Subject: Runtime determination of share directories?
From: Michael Abshoff
Date: Fri, 23 Jan 2009 10:41:49 -0800
Aleksej Saushev wrote:
> Robert Dodier <robert.dodier at gmail.com> writes:
>
>> I believe it is within the realm of possibility that we might stop
>> working around GCL's idiosyncrasies.
>>
>> I think it would be worth the time to compare Maxima + ECL against
>> Maxma + GCL on various platforms, considering ECL as a possible
>> replacement for GCL. If someone wants to do that & report to the
>> mailing list, that would be terrific.
>
> ECL seems to work on more platforms and is in active development,
> GCL doesn't work on NetBSD at least and looks abandoned.

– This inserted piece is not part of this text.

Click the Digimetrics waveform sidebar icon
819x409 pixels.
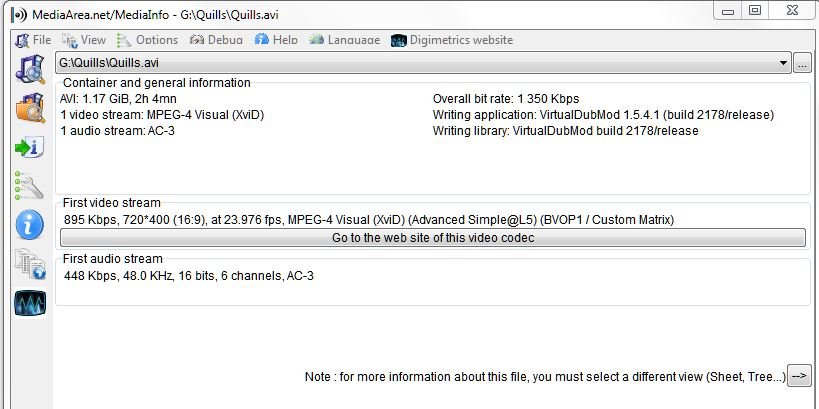point(30,303)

> On this acount I don't even try to revive GCL.
>
>
Well, AFAI understand gcl is the only lisp supported by Maxima that does
not support ffi and hence prevents you from using things like MPFR, GSL
or native BLAS, so if I had to made a decision as an outsider it would
be a no brainer provided ecl worked (which I believe it does). The ecl
maintainer has been extremely responsive to issues in ecl exposed by
Maxima as well as been more that willing to fix performance bottle necks
in case they were pointed out to him.
Obviously at least some people have a emotional connection to gcl due to
the history between Maxima and gcl.
One thing about the bigfloat package in Maxima that concerns me a lot is
that for example for many special functions you compute additional
digits and then truncate the output to the requested precision to make
the test suite pass on various lisps. This is a bad idea since it only
takes a little of bad luck to find a case where numerical instability
gives you incorrect results. Using MPFR for example would get rid of
that clutch and also unburden you from the "boring" task of maintaining
that code. Given the stellar performance as well as excellent code
quality of MPFR I would assume that this is another nail in the coffin
for gcl support for Maxima. In my personal experience I have seen
libraries like quaddouble that rely on the IEEE conformance of the
double arithmetic of the hardware to behave *extremely* badly, i.e. I
can provide an example where the output on an x86 running Solaris is
correct for 172 out of 212 bits when computing the number of partitions
of 10^5. On the same platform using quaddouble the number of partitions
for the first five hundred integers is incorrect in about half the
cases, so any time you are using some extended precision library that is
not proven to be correct and vigorously I get very nervous.